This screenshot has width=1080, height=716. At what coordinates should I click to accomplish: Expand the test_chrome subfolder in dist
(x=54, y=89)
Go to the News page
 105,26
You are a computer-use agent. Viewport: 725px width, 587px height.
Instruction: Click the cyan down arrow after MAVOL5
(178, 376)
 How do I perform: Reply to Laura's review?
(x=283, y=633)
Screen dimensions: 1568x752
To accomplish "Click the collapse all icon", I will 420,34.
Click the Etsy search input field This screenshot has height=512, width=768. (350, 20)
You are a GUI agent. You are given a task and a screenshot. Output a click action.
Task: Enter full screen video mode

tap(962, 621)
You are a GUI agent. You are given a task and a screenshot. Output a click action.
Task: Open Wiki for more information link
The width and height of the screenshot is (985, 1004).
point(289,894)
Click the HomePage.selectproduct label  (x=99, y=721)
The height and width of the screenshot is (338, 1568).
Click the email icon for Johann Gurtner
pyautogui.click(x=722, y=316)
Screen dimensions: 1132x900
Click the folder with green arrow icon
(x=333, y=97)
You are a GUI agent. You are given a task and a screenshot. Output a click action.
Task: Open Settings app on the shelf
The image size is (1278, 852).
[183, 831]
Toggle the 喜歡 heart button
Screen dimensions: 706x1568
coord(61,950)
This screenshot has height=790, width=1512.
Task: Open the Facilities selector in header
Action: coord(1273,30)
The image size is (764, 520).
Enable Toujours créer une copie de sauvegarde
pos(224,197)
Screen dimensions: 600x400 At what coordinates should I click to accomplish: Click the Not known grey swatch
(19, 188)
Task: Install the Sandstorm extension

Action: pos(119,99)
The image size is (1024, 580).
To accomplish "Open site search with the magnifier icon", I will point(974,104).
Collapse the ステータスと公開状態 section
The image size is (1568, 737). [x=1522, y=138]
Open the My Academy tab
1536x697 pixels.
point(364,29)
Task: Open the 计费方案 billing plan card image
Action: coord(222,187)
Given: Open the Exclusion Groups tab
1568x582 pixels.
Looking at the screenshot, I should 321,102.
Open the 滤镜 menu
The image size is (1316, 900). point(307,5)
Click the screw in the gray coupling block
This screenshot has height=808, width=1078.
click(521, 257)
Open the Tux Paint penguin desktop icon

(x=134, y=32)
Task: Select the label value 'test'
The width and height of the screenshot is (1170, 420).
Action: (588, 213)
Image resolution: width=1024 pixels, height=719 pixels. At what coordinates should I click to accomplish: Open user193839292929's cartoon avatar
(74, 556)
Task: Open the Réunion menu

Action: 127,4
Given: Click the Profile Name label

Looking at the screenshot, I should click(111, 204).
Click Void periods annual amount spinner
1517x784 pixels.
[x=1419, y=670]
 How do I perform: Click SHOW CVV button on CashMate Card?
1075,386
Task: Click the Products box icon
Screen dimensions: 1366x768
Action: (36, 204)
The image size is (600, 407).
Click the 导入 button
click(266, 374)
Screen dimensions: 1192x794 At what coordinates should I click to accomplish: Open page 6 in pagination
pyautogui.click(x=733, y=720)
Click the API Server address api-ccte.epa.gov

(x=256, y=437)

==================================================

■ **What is being asked**:
Copy out all of the data above, line for line, without changing a single character.

■ **Response**:
This screenshot has width=1080, height=716. At what coordinates should I click to accomplish: Expand the test_chrome subfolder in dist
(x=54, y=89)
Go to the News page
 105,26
You are a computer-use agent. Viewport: 725px width, 587px height.
Instruction: Click the cyan down arrow after MAVOL5
(178, 376)
 How do I perform: Reply to Laura's review?
(x=283, y=633)
Screen dimensions: 1568x752
To accomplish "Click the collapse all icon", I will 420,34.
Click the Etsy search input field This screenshot has height=512, width=768. (350, 20)
You are a GUI agent. You are given a task and a screenshot. Output a click action.
Task: Enter full screen video mode

tap(962, 621)
You are a GUI agent. You are given a task and a screenshot. Output a click action.
Task: Open Wiki for more information link
The width and height of the screenshot is (985, 1004).
point(289,894)
Click the HomePage.selectproduct label  (x=99, y=721)
The height and width of the screenshot is (338, 1568).
Click the email icon for Johann Gurtner
pyautogui.click(x=722, y=316)
Screen dimensions: 1132x900
Click the folder with green arrow icon
(x=333, y=97)
You are a GUI agent. You are given a task and a screenshot. Output a click action.
Task: Open Settings app on the shelf
The image size is (1278, 852).
[183, 831]
Toggle the 喜歡 heart button
Screen dimensions: 706x1568
coord(61,950)
This screenshot has height=790, width=1512.
Task: Open the Facilities selector in header
Action: coord(1273,30)
The image size is (764, 520).
Enable Toujours créer une copie de sauvegarde
pos(224,197)
Screen dimensions: 600x400 At what coordinates should I click to accomplish: Click the Not known grey swatch
(19, 188)
Task: Install the Sandstorm extension

Action: pos(119,99)
The image size is (1024, 580).
To accomplish "Open site search with the magnifier icon", I will point(974,104).
Collapse the ステータスと公開状態 section
The image size is (1568, 737). [x=1522, y=138]
Open the My Academy tab
1536x697 pixels.
point(364,29)
Task: Open the 计费方案 billing plan card image
Action: coord(222,187)
Given: Open the Exclusion Groups tab
1568x582 pixels.
Looking at the screenshot, I should 321,102.
Open the 滤镜 menu
The image size is (1316, 900). point(307,5)
Click the screw in the gray coupling block
This screenshot has height=808, width=1078.
click(521, 257)
Open the Tux Paint penguin desktop icon

(x=134, y=32)
Task: Select the label value 'test'
The width and height of the screenshot is (1170, 420).
Action: (588, 213)
Image resolution: width=1024 pixels, height=719 pixels. At what coordinates should I click to accomplish: Open user193839292929's cartoon avatar
(74, 556)
Task: Open the Réunion menu

Action: 127,4
Given: Click the Profile Name label

Looking at the screenshot, I should click(111, 204).
Click Void periods annual amount spinner
1517x784 pixels.
[x=1419, y=670]
 How do I perform: Click SHOW CVV button on CashMate Card?
1075,386
Task: Click the Products box icon
Screen dimensions: 1366x768
Action: (36, 204)
The image size is (600, 407).
Click the 导入 button
click(266, 374)
Screen dimensions: 1192x794 At what coordinates should I click to accomplish: Open page 6 in pagination
pyautogui.click(x=733, y=720)
Click the API Server address api-ccte.epa.gov

(x=256, y=437)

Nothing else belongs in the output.